Plaintiffs in the case Kadrey v. Meta have submitted documents revealing that Meta has been training its models on IP-protected works, particularly books, claiming it falls under “fair use.” Authors like Sarah Silverman and Ta-Nehisi Coates, who are among the plaintiffs, disagree with this stance.

Previous materials presented in the lawsuit suggested that Meta’s CEO Mark Zuckerberg permitted the AI team to use copyrighted content for training and halted talks with book publishers regarding AI training data licensing. The newly unsealed filings, mostly consisting of excerpts from internal work chats among Meta employees, provide insights into how Meta may have utilized copyrighted data for training its models, including those in the Llama family.

In one chat, Meta employees, including Melanie Kambadur, a senior manager for Meta’s Llama model research team, discussed the training of models on potentially legally risky works.

According to the filings, Xavier Martinet, a Meta research engineer, proposed acquiring books for training, even if it might be legally questionable. Martinet suggested that the establishment of the gen AI organization within Meta was to encourage taking fewer risks. He also mentioned that dealing directly with publishers for licenses was time-consuming.

In the same discussion, Kambadur mentioned Meta’s discussions with Scribd and others for licensing agreements and noted that Meta’s legal team was being less cautious in granting approvals for using publicly available data for model training.

Talks of Libgen

Another work chat mentioned in the filings explores the option of using Libgen, a links aggregator that provides access to copyrighted works, as an alternative to licensed data sources for Meta.

Libgen has faced lawsuits and penalties for copyright infringement in the past. A colleague of Kambadur’s responded with a screenshot of a search result indicating that Libgen is not legal.

According to the filings, some decision-makers believed that not utilizing Libgen could harm Meta’s competitiveness in the field of AI, necessitating its use to meet state-of-the-art benchmarks.

Mitigations were proposed to lessen Meta’s legal risks when using Libgen data, including removing clearly identified pirated data and not publicly acknowledging its use for training purposes.

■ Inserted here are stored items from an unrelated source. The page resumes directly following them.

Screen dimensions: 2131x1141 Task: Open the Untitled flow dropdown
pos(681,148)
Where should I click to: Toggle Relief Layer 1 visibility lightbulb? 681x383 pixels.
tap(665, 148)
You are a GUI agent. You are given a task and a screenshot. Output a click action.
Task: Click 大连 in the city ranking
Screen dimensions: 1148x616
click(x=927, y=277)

Practical steps were taken, such as screening Libgen files for keywords like “stolen” or “pirated,” as per the filings.

In a separate chat, Kambadur mentioned training models to avoid prompts that could pose intellectual property risks.

The filings also hint at Meta scraping Reddit data for model training and its potential emulation of a third-party app called Pushshift, following Reddit’s announcement of charging AI companies for data access.

In another chat dated March 2024, Chaya Nayak of Meta’s generative AI org discussed leadership considering overriding past decisions to ensure models had enough training data, suggesting that existing datasets were insufficient.

The Kadrey v. Meta plaintiffs have revised their complaint multiple times, alleging Meta cross-referenced pirated books with licensed ones to assess the necessity of pursuing licensing agreements with publishers.

Recognizing the legal stakes, Meta has enlisted two Supreme Court litigators from Paul Weiss to bolster its defense team for this case.

Meta has not provided an immediate response to requests for comments.